■ Given problem ■
Render the data as a numbered list, omitting blank lines, from the beginning of the data up to and including the line with "Action: tap(168, 68)".
□ □ □ □ □ □ □
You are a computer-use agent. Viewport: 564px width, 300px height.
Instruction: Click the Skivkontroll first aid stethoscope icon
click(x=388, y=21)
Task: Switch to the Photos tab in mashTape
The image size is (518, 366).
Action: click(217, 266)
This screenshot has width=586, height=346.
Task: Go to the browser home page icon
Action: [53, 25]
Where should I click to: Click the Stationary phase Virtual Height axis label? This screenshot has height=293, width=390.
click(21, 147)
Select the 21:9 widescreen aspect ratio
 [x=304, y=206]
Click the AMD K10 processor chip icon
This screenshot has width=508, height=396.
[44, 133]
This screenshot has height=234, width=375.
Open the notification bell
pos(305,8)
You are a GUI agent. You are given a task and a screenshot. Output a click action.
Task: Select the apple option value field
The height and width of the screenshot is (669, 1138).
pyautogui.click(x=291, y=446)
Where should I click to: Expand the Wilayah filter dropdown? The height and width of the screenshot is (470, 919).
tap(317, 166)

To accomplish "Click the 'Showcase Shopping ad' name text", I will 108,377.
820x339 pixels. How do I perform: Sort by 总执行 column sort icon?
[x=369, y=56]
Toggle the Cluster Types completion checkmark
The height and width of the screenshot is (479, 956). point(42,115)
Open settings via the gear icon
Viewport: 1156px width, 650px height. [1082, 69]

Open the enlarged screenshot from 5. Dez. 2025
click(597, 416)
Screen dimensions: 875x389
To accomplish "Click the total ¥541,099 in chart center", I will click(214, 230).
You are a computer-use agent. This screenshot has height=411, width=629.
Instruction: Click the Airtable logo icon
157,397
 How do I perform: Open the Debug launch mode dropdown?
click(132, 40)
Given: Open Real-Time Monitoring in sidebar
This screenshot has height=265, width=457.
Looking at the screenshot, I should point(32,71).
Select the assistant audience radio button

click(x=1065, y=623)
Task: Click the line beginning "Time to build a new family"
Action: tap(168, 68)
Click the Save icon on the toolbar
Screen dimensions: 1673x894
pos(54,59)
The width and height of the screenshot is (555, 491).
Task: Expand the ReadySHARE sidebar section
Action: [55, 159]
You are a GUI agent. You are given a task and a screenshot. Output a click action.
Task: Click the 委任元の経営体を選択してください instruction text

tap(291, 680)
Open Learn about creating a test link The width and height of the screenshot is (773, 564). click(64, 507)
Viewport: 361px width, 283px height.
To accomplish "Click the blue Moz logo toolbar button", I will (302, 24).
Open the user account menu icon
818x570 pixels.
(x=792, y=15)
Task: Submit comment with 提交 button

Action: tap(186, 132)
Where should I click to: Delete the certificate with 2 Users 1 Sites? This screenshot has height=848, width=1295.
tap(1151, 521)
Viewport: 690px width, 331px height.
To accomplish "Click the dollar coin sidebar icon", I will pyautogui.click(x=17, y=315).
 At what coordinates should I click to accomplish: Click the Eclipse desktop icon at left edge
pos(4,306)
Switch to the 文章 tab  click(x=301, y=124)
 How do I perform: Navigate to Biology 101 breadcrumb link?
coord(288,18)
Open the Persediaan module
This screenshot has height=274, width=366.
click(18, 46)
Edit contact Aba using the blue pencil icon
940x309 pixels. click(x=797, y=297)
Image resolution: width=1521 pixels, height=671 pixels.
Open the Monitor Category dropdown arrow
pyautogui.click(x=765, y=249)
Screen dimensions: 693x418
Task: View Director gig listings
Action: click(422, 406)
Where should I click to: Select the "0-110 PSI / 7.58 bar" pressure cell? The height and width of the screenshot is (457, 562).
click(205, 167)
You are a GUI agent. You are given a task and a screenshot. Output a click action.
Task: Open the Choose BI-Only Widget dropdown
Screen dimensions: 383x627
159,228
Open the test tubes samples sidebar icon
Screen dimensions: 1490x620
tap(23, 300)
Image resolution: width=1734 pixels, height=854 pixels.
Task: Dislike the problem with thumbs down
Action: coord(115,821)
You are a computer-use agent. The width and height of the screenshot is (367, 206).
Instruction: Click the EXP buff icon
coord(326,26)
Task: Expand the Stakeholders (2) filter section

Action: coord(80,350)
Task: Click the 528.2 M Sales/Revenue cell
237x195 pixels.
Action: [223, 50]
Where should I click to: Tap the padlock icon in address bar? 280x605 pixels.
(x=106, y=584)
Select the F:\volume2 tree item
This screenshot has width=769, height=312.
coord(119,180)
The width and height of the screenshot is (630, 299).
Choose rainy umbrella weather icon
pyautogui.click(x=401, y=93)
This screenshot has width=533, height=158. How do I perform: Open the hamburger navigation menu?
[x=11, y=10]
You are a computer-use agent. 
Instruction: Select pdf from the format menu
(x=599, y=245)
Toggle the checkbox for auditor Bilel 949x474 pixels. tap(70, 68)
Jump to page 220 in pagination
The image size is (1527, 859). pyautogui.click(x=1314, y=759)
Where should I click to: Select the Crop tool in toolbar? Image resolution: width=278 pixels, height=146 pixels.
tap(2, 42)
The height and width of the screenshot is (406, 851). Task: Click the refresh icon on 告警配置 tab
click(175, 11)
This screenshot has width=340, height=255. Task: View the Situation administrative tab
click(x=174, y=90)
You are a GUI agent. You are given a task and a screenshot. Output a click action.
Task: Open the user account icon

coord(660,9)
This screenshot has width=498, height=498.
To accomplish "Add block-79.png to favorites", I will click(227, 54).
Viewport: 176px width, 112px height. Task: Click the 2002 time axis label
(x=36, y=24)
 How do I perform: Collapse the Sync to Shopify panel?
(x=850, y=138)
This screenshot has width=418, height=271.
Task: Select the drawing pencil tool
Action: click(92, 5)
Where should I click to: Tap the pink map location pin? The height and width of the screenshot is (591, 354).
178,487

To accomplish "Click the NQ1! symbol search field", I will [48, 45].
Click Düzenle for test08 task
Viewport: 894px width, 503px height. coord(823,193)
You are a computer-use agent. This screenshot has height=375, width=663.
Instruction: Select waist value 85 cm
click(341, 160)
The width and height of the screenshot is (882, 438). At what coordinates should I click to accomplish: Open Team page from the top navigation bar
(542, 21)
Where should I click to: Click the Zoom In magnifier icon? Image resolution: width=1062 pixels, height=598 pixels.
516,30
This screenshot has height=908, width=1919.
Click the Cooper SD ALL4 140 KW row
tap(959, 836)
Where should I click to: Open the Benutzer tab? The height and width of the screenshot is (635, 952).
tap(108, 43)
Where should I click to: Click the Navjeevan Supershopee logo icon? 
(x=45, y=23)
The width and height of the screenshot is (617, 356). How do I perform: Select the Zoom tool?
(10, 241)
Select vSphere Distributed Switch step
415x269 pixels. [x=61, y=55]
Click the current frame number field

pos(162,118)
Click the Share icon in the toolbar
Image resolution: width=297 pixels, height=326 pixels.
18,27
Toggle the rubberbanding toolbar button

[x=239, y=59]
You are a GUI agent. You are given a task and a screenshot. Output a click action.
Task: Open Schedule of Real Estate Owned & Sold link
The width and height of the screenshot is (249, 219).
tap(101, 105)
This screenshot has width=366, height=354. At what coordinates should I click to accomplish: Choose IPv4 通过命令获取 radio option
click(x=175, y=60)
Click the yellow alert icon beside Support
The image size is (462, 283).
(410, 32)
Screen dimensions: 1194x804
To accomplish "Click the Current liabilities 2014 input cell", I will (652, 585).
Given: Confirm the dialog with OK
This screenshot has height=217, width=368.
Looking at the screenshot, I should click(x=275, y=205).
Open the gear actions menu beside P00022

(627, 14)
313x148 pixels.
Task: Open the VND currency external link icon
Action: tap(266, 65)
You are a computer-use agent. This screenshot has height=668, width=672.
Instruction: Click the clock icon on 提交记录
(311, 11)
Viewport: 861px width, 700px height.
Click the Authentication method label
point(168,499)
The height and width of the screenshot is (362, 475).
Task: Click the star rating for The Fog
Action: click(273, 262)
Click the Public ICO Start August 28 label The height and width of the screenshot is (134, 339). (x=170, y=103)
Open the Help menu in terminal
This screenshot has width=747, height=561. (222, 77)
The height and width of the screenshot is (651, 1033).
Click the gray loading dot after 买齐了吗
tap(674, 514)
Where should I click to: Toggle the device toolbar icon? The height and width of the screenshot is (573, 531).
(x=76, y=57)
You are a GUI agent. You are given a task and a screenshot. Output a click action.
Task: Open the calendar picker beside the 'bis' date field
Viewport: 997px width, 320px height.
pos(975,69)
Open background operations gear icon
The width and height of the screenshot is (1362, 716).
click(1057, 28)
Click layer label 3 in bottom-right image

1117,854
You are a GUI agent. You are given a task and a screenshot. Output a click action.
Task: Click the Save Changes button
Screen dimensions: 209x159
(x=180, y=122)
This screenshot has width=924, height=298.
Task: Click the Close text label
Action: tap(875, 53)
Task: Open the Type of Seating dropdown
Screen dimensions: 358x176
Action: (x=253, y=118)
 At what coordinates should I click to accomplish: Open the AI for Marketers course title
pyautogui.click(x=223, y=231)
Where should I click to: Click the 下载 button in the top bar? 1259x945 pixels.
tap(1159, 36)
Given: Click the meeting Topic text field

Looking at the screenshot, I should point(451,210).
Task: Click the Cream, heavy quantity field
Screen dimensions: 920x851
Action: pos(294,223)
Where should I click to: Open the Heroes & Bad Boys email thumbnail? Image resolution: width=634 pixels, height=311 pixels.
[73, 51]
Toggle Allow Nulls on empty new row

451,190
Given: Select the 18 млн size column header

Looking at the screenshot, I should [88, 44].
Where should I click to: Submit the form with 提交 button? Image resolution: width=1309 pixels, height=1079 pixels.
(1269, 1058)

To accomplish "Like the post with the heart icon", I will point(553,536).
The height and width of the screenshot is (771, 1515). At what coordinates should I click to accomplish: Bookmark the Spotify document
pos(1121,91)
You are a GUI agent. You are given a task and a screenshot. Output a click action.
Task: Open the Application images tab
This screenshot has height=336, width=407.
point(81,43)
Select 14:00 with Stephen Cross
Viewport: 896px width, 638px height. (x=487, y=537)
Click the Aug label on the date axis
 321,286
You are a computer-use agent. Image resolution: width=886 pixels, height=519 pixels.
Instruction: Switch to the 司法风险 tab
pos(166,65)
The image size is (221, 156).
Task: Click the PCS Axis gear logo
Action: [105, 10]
□ □ □ □ □ □ □
■ Exercise response ■
1. You are a computer-use agent. Viewport: 564px width, 300px height.
2. Instruction: Click the Skivkontroll first aid stethoscope icon
3. click(x=388, y=21)
4. Task: Switch to the Photos tab in mashTape
5. The image size is (518, 366).
6. Action: click(217, 266)
7. This screenshot has width=586, height=346.
8. Task: Go to the browser home page icon
9. Action: [53, 25]
10. Where should I click to: Click the Stationary phase Virtual Height axis label? This screenshot has height=293, width=390.
11. click(21, 147)
12. Select the 21:9 widescreen aspect ratio
13.  [x=304, y=206]
14. Click the AMD K10 processor chip icon
15. This screenshot has width=508, height=396.
16. [44, 133]
17. This screenshot has height=234, width=375.
18. Open the notification bell
19. pos(305,8)
20. You are a GUI agent. You are given a task and a screenshot. Output a click action.
21. Task: Select the apple option value field
22. The height and width of the screenshot is (669, 1138).
23. pyautogui.click(x=291, y=446)
24. Where should I click to: Expand the Wilayah filter dropdown? The height and width of the screenshot is (470, 919).
25. tap(317, 166)
26. To accomplish "Click the 'Showcase Shopping ad' name text", I will 108,377.
27. 820x339 pixels. How do I perform: Sort by 总执行 column sort icon?
28. [x=369, y=56]
29. Toggle the Cluster Types completion checkmark
30. The height and width of the screenshot is (479, 956). point(42,115)
31. Open settings via the gear icon
32. Viewport: 1156px width, 650px height. [1082, 69]
33. Open the enlarged screenshot from 5. Dez. 2025
34. click(597, 416)
35. Screen dimensions: 875x389
36. To accomplish "Click the total ¥541,099 in chart center", I will click(214, 230).
37. You are a computer-use agent. This screenshot has height=411, width=629.
38. Instruction: Click the Airtable logo icon
39. 157,397
40.  How do I perform: Open the Debug launch mode dropdown?
41. click(132, 40)
42. Given: Open Real-Time Monitoring in sidebar
43. This screenshot has height=265, width=457.
44. Looking at the screenshot, I should point(32,71).
45. Select the assistant audience radio button
46. click(x=1065, y=623)
47. Task: Click the line beginning "Time to build a new family"
48. Action: tap(168, 68)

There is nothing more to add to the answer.